That's the expensive route to go. $3.79 for 33.8 oz (0.26 gallons) when I can get a bottle of water condition that will treat 4730 gallons (605,440 oz) for a little over double the price? Not for me. I'm frugal.


----------



## HatsuneMiku (Jul 29, 2011)

prime cost $2.99 for the tiny 50ml (which is 1000 drops) bottle and treats 500 gallons of water .. 2 drops per gallon ..

and it detoxifies nitrite and nitrate and ammonia .. on top of chlorine and chloramine .. then as a bonus it adds slime coat too .. 

@[email protected] how they fit all that in 2 drops of water conditioner is beyond me .. it's cheaper and it works so it's all good =D


----------



## cherrybello (Aug 8, 2011)

I managed to find some prime! Only 150mls, but it'll last me a long time!


----------



## MaggieLynn (Jun 24, 2011)

+1 for stress coat!!!!!!!!!!!!!!!!!!!!!!!! Will always use it! 10 for a decent size bottle and you can do more with it besides condition tap water


----------



## MaggieLynn (Jun 24, 2011)

BINYANG said:


> just go to petco and buy the betta care water u wont need conditioner or anything


most of us on here have our bettas in 2.5 or bigger tanks. with some exceptions, petco wouldnt have enough for one of my tanks.
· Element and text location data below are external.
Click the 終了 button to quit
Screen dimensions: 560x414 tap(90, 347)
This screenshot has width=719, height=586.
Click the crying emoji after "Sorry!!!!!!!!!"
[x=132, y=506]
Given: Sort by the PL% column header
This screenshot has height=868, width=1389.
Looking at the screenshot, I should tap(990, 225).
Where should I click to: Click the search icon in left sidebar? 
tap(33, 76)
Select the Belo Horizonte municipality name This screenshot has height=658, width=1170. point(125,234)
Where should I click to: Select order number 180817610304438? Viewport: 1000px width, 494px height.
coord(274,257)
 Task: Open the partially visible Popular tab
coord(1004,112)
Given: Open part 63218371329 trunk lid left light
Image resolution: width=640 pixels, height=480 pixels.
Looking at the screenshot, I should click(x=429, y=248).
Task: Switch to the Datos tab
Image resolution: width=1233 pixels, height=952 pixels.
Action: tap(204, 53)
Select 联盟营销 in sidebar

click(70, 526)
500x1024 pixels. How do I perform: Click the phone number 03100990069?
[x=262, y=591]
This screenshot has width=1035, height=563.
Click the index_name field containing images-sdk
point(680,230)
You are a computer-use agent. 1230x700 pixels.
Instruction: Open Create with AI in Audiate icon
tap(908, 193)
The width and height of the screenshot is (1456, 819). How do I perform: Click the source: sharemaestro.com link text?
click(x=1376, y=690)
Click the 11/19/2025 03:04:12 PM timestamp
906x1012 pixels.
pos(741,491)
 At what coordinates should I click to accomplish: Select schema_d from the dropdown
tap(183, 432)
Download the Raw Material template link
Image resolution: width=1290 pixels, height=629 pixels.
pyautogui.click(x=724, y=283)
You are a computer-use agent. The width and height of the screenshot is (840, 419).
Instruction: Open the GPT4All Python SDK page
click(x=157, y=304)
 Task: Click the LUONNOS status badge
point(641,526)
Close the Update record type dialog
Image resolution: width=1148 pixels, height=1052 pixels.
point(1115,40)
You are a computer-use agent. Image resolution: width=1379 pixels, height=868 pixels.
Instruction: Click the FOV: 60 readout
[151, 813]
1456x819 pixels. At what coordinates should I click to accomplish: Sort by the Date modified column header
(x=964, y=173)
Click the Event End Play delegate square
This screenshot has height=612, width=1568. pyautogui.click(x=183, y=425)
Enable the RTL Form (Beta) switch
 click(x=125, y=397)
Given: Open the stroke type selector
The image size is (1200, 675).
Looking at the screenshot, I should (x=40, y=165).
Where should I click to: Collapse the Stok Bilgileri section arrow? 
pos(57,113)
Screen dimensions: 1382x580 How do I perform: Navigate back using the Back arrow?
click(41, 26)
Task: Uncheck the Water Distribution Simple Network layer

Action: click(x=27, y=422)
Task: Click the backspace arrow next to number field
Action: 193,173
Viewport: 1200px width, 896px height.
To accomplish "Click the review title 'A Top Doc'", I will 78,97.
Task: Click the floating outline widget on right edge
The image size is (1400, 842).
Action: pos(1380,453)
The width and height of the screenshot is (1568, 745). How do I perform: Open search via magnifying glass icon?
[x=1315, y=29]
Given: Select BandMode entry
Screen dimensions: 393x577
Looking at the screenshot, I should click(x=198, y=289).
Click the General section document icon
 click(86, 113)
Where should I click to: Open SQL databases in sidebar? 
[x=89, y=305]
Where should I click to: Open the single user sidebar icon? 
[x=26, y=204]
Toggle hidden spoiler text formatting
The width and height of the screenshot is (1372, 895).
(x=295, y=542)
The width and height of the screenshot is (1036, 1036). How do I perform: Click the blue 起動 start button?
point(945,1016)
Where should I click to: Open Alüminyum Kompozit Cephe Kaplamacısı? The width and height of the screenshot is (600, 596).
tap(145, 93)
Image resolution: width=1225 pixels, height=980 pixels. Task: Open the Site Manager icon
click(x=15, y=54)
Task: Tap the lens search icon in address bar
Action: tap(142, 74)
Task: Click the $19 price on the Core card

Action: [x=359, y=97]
I have 2 10 gal 2 5 gal and a 3.5. It is less expensive to buy water conditioner. for a bottle of stress coat you could condition the same amount of water as in those bottles way more than ten times over. those bottles are just a marketing scheme, people think bettas are happy in tiny containers and so they sell you a bottle of water that is just enough for that container so each water change you go back and buy more bottles

The only thing I can see them good for is water changes for a QT


----------



## HatsuneMiku (Jul 29, 2011)

you don't even need that for water changes in a qt .. 

you can get the treated freshwater in those tanks at LFS .. for 20 cents a gallon .. i don't know why anyone would pay nearly 3.00 for a bottle of water that's marketed towards bettas .. unless money growing on a tree in ur backyard ..

and i'm starting to think that guy posted that comment just to troll us .. but it's just my opinion


----------



## MaggieLynn (Jun 24, 2011)

i agree, it seemed odd that someone from this forum would recommend the bottled water :roll:. That just seemed off to me. For my qt's I just use alil stress coat in the water then add aq salt or what ever else I was using to treat with. I was just trying to justify a reason for buying it, but personally I think its a waste of money, just a gimmick. Apparently some petstores use it and that is why they dont change the water as often, because of who expensive it is to use that stuff


----------



## nel3 (May 29, 2011)

BINYANG said:


> just go to petco and buy the betta care water u wont need conditioner or anything


ive tried that also. the friend i got it from said it should last several months. he did 100wc once a week (5ml/half gallon in a 60ml bottle). i did WC like im supposed to and a bottle was good for a week or 2. i got prime and stresscoat. i dont mind either but i do use stress coat when theres fin damage or acclimation. dot often use prime but i havent forgotten it.

lol shouldve read the complete page before posting.


----------